Reputation: 608
I have a C# MVC .Net Core application I'm building, the connection string is in a file called appsettings.json
so what I want to do is simply exclude this from my git repository. I have added the following line to the git ignore file:
appsettings.json
I have also tried:
**/appsettings.json
But neither seem to work, the change I've made to the appsettings.json
file still appears, am I missing something fundamental here?
Upvotes: 42
Views: 53344
Reputation: 1500
Every answer in this thread misses the point: Being able to ignore changes on a tracked file.
You do not want to completely untrack this file as this would make you send the deletion of the item on the remote next time you push and thus delete the file for every of your collaborators, which you obviously do not want.
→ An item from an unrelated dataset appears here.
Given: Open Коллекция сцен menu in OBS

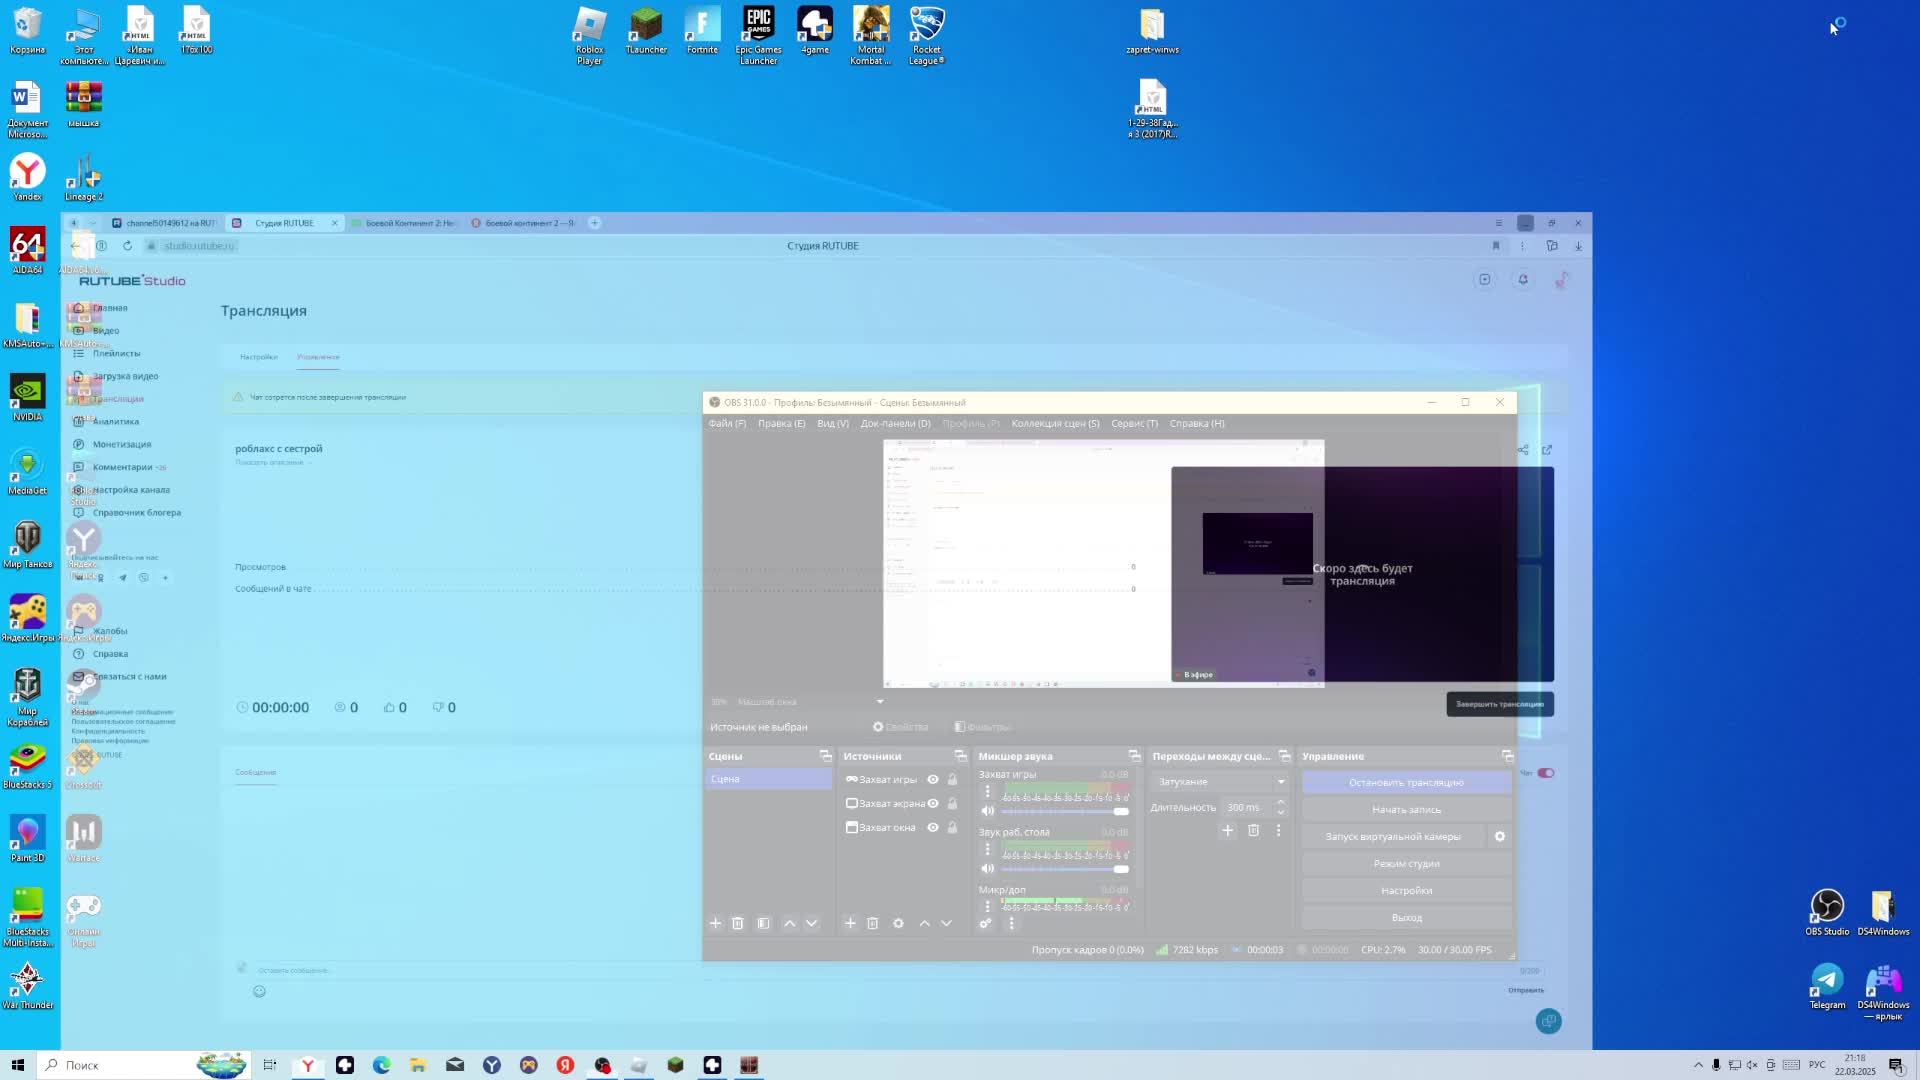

What you're looking for is actually perfectly possible in git, while a bit hidden:
git update-index --assume-unchanged <file>
which will precisely ignore the changes on a tracked file.
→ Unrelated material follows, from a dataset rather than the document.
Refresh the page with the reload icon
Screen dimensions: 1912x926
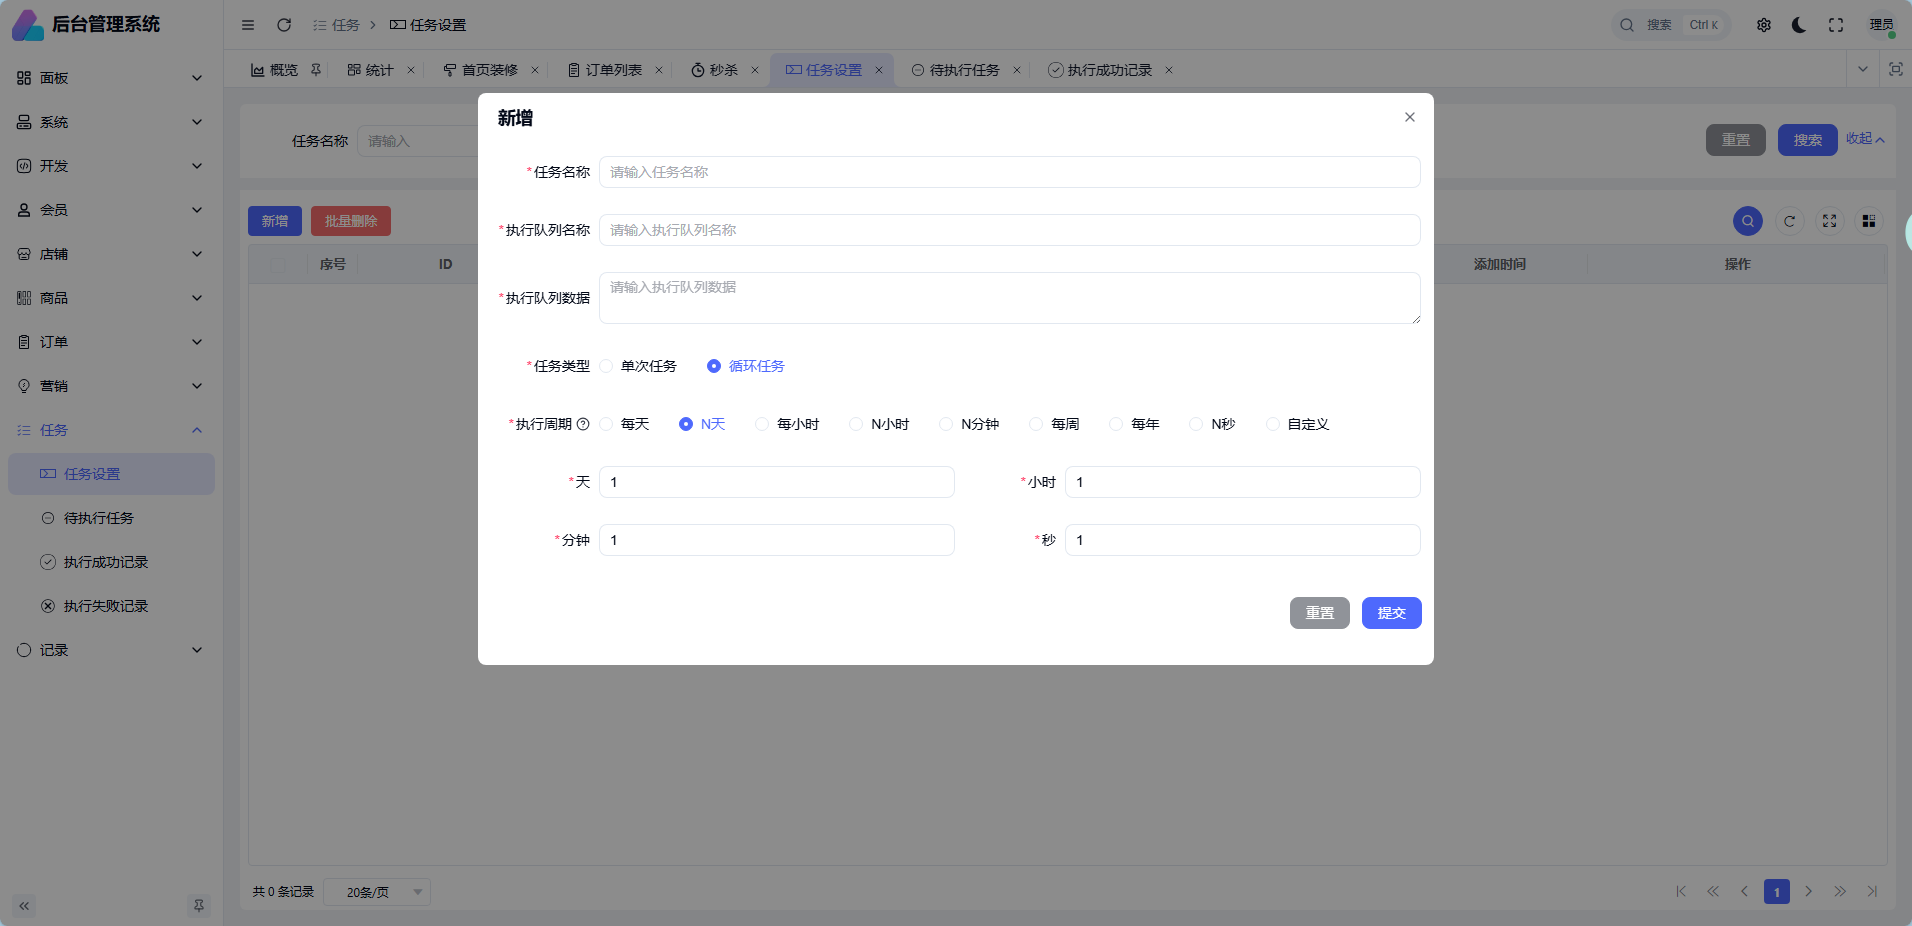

Now you can modify your appsettings.json file all you want and git won't bother you with it, and won't upload the changes when you push to the remote.
Upvotes: 14
Reputation: 341
This is the official reference of git look at here it says:
The purpose of gitignore files is to ensure that certain files not tracked by Git remain untracked.
To stop tracking a file that is currently tracked, use
git rm --cached
Upvotes: 4
Reputation: 118937
Adding an entry to your .gitignore
file won't remove any files that have already been added to your repository. You need to remove them manually. For this you can use the rm
command:
git rm --cached project/appsettings.json
Upvotes: 13
Reputation: 2464
This is a common misunderstanding about the way .gitignore works we all met at some point when working with Git: .gitignore will ignore all files that are not being tracked yet; indeed, files that are already being tracked in your Git repository are not ignored by your .gitignore setup.
To fulfil your need, it would be sufficient to untrack the files that you desire to ignore, i.e. in your case the appsettings.json file. As reported in your question's comments, this has been answered already here. Then, your .gitignore setup will work as you would expect.